06/04/2020

ROVIGO

Stordiva i pesci con l'elettricità. Beccato, aggredisce la polizia

Il bracconiere ha aggredito un uomo della polizia provinciale che lo aveva beccato

pescatori di frodo rovigo provincia (3)

ROVIGO - Gli uomini della polizia provinciale lo avevano, secondo le contestazioni, sorpreso sul Po, intento a pescare con una batteria elettrica. Una modalità chiaramente vietata, dal momento che prevede lo stordimento delle prede con la corrente, condotta dall’acqua. E’ questa una delle tecniche che i bracconieri del Po solitamente utilizzano per ottenere il massimo del risultato col minimo sforzo.

E’ una delle contestazioni che pesavano su un romeno di 42 anni, residente nella zona di Adria, in particolare nella zona di Cavanella Po, frazione del primo Comune. Era il giugno del 2015 quando sarebbe stato sorpreso a pescare così.

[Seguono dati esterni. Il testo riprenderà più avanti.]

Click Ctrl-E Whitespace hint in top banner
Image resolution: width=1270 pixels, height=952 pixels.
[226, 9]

Il personale della polizia provinciale, quel giorno, si trovava a bordo di una delle imbarcazioni in dotazione ed è su questa che avrebbe, secondo questa ricostruzione dei fatti, avvicinato la barca del romeno, legando poi i due natanti assieme con una corda, per evitare fughe. Il controllo avrebbe poi consentito di individuare la batteria.

Il 42enne, però, sin dalle prime battute del controllo avrebbe reagito male, intimando addirittura ai poliziotti di lasciarlo andare dove voleva, altrimenti avrebbe loro fatto del male. Alla fine, avrebbe messo in atto questa minaccia, strappando dalle mani di un operante la fune, con una forza sufficiente a provocare escoriazioni alle dita, per una prognosi, comunque, lieve, di pochi giorni. Inoltre, a carico del bracconiere del Po, era scattata anche la contestazione relativa alla resistenza che avrebbe opposto al controllo.

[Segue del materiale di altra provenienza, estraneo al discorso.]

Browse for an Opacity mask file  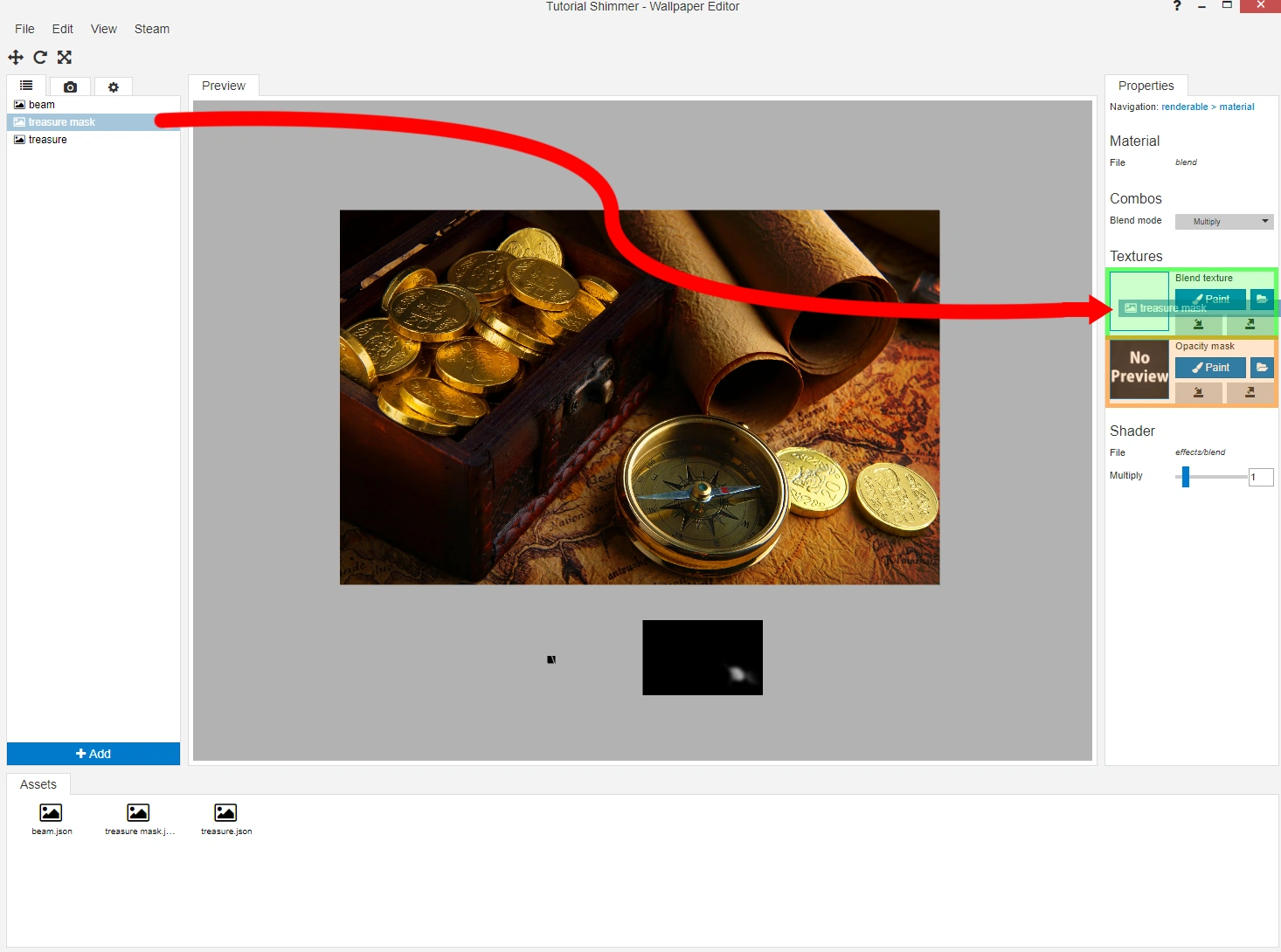pyautogui.click(x=1262, y=368)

Infine, il fatto che, liberatosi momentaneamente, sarebbe corso a prendere la batteria per lanciarla nel fiume, a circa tre metri dalla riva, con questo, evidentemente, ritenendo di distruggere le “prove” di quanto stava facendo. Non è andata esattamente così, anzi: quest’ultima condotta ha portato la Procura a formulare, a suo carico, il terzo e ultimo capo di imputazione.

Sulla base di questa ricostruzione dei fatti, il pubblico ministero Alessia Pirani ha chiesto e ottenuto, da parte del giudice Sara Zen, una condanna a otto mesi, sospesi con la condizionale, a carico del 42enne, che non è comparso nel procedimento, difeso d’ufficio.